No fim do dia, porém, todos os caminhos nos levam em direção ao tema da inflação.
As restrições chinesas comprometem as cadeias de suprimentos e as perspectivas de demanda para o ano de 2022, o que implica em alterações nas expectativas.
O conflito entre russos e ucranianos compromete o mercado de energia (petróleo e gás), bem como o de alimentos (fertilizantes e commodities agrícolas), pressionando os índices. Por fim, o próprio aperto monetário é uma resposta à desancoragem da inflação.
Costuma-se dizer que os mercados financeiros globais respondem principalmente a três preços:
i) o petróleo;
ii) o juro de 10 anos nos EUA; e
iii) o dólar.
Curiosamente, todos eles se relacionam em algum grau com os patamares de inflação atuais. A falta de capacidade do mercado em precificar bem o processo inflacionário nos trouxe aqui.
Agora, uma semana antes de mais uma Super Quarta (4 de maio), quando teremos reunião de política monetária nos EUA e no Brasil, os investidores se esforçam para mensurar o ritmo de contração monetária por parte do Federal Reserve. Entre os agentes de mercados, vários já esperam que o Fed suba a taxa dos fundos federais até que atinja 3,50% ainda no segundo trimestre de 2023.
Outros, mais pessimistas, preveem elevações maiores ainda em 2022. Acontece que a perspectiva de aumentos mais fortes e rápidos nas taxas de juros vem se firmando desde que o Federal Reserve estabeleceu seu plano para conter a inflação há um mês.
De qualquer forma, a taxa de fundos federais por lá deve ficar entre 2,75% e 3% até o Natal, uma quantidade excepcional de aperto. A mudança na expectativa do mercado veio depois que o presidente do Fed, Jerome Powell, disse em um debate do FMI na última semana que um aumento de 50 pontos-base em março estava sobre a mesa.
Talvez ainda mais pertinente para os mercados, ele disse que havia algum mérito em antecipar o aperto com os atuais riscos ascendentes para a inflação e um mercado de trabalho aquecido nos EUA.
Um Fed implacavelmente agressivo seria considerado impensável apenas dois meses atrás. Tal atitude agora, no entanto, deve ser o suficiente para começar a esfriar o mercado de trabalho, aumentando o risco de recessão em 2023.

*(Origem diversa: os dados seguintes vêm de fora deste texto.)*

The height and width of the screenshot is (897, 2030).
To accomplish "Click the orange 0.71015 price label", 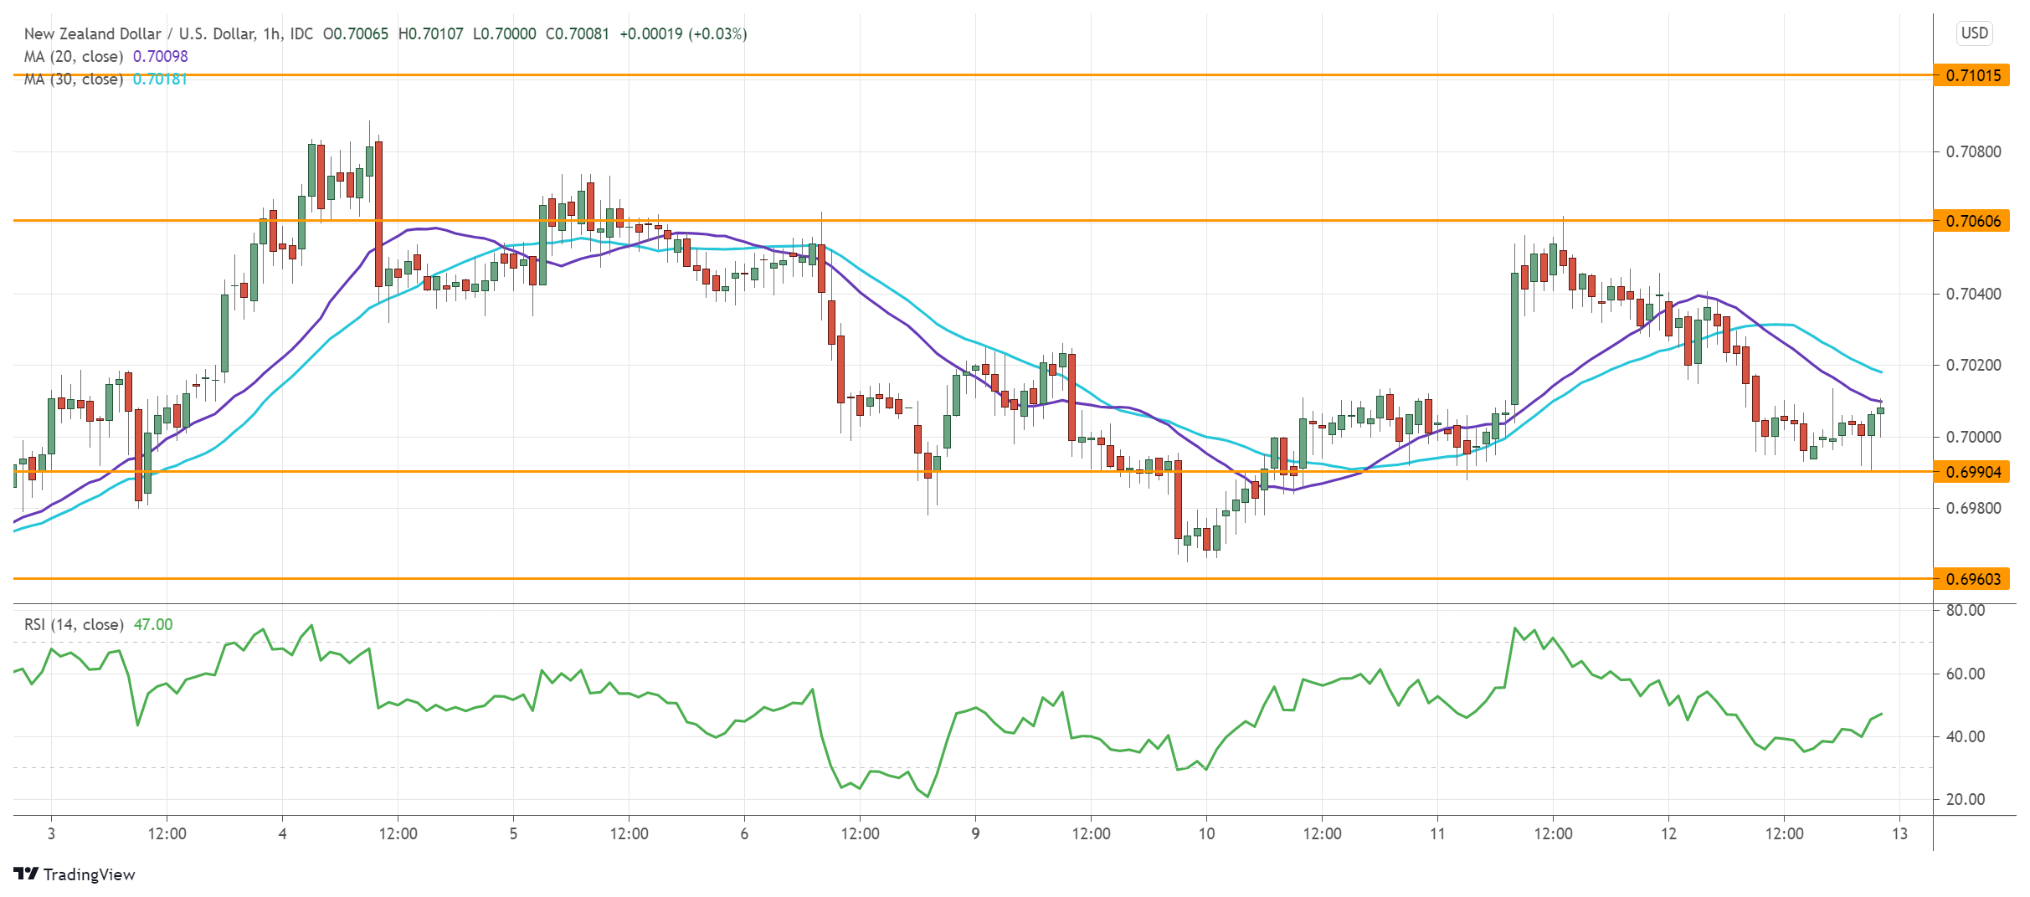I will pyautogui.click(x=1972, y=75).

Adicionalmente, se os rendimentos reais continuarem subindo durante o ciclo de aumentos de juros, como fazem costumeiramente, o mercado de ações global parece estar entrando em um momento especial de estresse.

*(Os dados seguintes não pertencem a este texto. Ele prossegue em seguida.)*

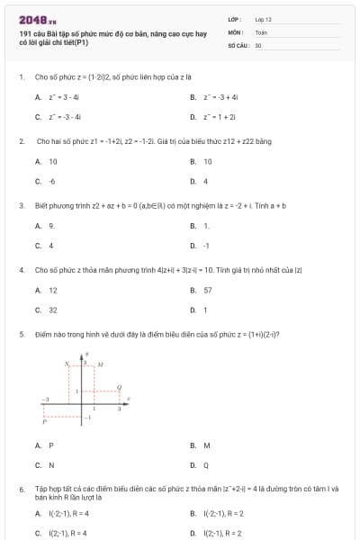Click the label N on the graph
(66, 364)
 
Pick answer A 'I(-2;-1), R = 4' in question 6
(62, 513)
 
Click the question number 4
(21, 269)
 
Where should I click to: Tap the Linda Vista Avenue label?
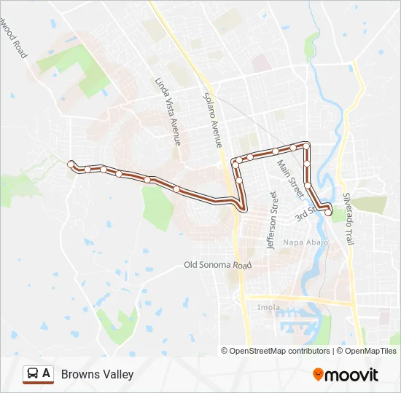click(168, 111)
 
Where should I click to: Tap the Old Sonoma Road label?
click(217, 266)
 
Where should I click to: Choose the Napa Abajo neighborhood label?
click(305, 242)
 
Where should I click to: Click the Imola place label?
click(268, 307)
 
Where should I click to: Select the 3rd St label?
click(304, 215)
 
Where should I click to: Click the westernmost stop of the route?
click(71, 164)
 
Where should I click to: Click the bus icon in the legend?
click(33, 374)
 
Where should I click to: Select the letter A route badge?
click(47, 373)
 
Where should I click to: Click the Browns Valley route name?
click(97, 374)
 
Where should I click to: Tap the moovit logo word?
click(351, 375)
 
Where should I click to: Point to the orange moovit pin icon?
click(318, 375)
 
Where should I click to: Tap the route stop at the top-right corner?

Mais do que isso, também devemos pensar sobre a redução do balanço do Fed, que vem se expandindo desde 2008. Há mais de uma década a autoridade monetária americana vem comprando ativos, inflando seu balanço de modo a disponibilizar mais liquidez e estimular a economia.
Agora, depois de tanta artificialidade, precisamos normalizar as condições de liquidez, o que deverá ter um efeito negativo no mercado de ações.
O processo de redução desse balanço, que hoje gira em torno de US$ 9 trilhões, deverá levar alguns anos; ou seja, não será feito do dia para a noite. O Goldman Sachs – um dos maiores grupos financeiros do mundo - espera que o balanço do Fed encolha para um tamanho de equilíbrio de pouco mais de US$ 6 trilhões até meados de 2025.
Sem dúvida este processo terá efeito sobre a moeda americana. Em relação ao real, vimos até agora um grande movimento positivo para a moeda brasileira ao longo de 2022.
Este movimento poderá continuar no médio prazo, mas perderá um pouco de tração no curto prazo, com volatilidade, uma vez que os juros reais subindo nos EUA atraem o capital de volta para território americano.
Neste contexto, o dólar parece ter espaço para se fortalecer globalmente em um horizonte mais curto de tempo, com muita volatilidade nos próximos meses, período no qual delinearemos melhor o processo de aperto monetário (contração de liquidez com elevação dos juros e redução dos balanços dos Bancos Centrais de países desenvolvidos). Notadamente, porém, o Brasil se posiciona em um ponto não tão negativo, considerando nossa escalada recente de juros e projeções de juros real com a expectativa de queda na nossa inflação. A ver.